Das 2009er LTD Race hat lt. Liste auch schon 1099 gekostet und war zudem besser ausgestattet.


----------



## viper-mountainb (2. Dezember 2009)

????


----------



## drexsack (2. Dezember 2009)

Ich glaube das ist noch der erste Post von dem alten LTD Race Thread, kommt mir auf jedenfall sehr bekannt vor.


----------



## viper-mountainb (2. Dezember 2009)

ja ist der Anfang davon!!!


----------



## Zaphod1 (11. Dezember 2009)

wie man auf dem bild oben sieht, ist das 2008-er race immer noch das schönste


----------



## OWL_Biker (23. Dezember 2009)

Das weiße mit diesem giftigen, leuchentendem grün von 2010 ist auch nicht so mein Fall.
Mit blau, oder wie das alte LTD Race, in rot finde ich es dagegen gelungen.
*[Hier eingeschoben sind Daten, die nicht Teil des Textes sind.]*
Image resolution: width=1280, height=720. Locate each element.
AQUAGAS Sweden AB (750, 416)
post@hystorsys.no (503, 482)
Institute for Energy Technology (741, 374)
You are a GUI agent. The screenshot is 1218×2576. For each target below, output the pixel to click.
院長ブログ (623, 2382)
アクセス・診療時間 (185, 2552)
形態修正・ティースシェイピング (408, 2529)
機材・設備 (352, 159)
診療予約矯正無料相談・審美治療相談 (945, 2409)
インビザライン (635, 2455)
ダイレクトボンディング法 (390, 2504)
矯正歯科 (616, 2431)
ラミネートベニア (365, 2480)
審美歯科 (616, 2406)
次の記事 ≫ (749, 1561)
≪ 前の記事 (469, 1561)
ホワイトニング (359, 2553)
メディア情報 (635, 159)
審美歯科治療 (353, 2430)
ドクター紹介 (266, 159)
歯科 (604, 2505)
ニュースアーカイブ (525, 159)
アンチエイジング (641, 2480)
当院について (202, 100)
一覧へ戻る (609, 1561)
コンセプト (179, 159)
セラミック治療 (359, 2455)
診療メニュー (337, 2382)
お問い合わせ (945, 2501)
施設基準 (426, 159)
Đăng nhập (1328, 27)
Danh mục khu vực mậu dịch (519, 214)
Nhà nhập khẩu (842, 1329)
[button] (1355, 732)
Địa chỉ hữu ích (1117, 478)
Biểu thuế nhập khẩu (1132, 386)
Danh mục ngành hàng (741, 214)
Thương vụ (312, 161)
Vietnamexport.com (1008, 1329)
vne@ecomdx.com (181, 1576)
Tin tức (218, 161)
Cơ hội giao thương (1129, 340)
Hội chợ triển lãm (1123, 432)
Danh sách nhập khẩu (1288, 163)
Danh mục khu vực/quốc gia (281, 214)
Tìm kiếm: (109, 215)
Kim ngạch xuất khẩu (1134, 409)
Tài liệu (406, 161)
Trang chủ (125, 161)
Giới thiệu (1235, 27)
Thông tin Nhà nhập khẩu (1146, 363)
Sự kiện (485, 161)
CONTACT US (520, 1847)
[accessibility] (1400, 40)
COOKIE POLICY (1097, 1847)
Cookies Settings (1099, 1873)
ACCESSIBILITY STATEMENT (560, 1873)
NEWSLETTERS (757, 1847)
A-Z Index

Naja ich habe mich sowieso für das Schwarze entschieden.
Finde die schwarzen Cube vom Design so einfach aber trotzdem richtig schön...

Noch 5 mal schlafen dann hole ich mein Race ab!


----------



## OWL_Biker (4. Januar 2010)

Hallo Leute,
ich brauche mal eure Hilfe...

Ich bin mir unsicher ob auch mein Vorbau von der Rückrufaktion betroffen ist. Denn es steht nicht Easton EA30 (wie ja auf vielen Fotos zu sehen) dran, sondern nur "Easton" mit Logo.
Außerdem steht bei mir als Nummer F9 (wäre ja Juni 2009 und damit betroffen), auf dem Infoblatt steht allerdings immer erst die Zahl und dann der Bichstabe also "9F" statt wie bei mir "F9".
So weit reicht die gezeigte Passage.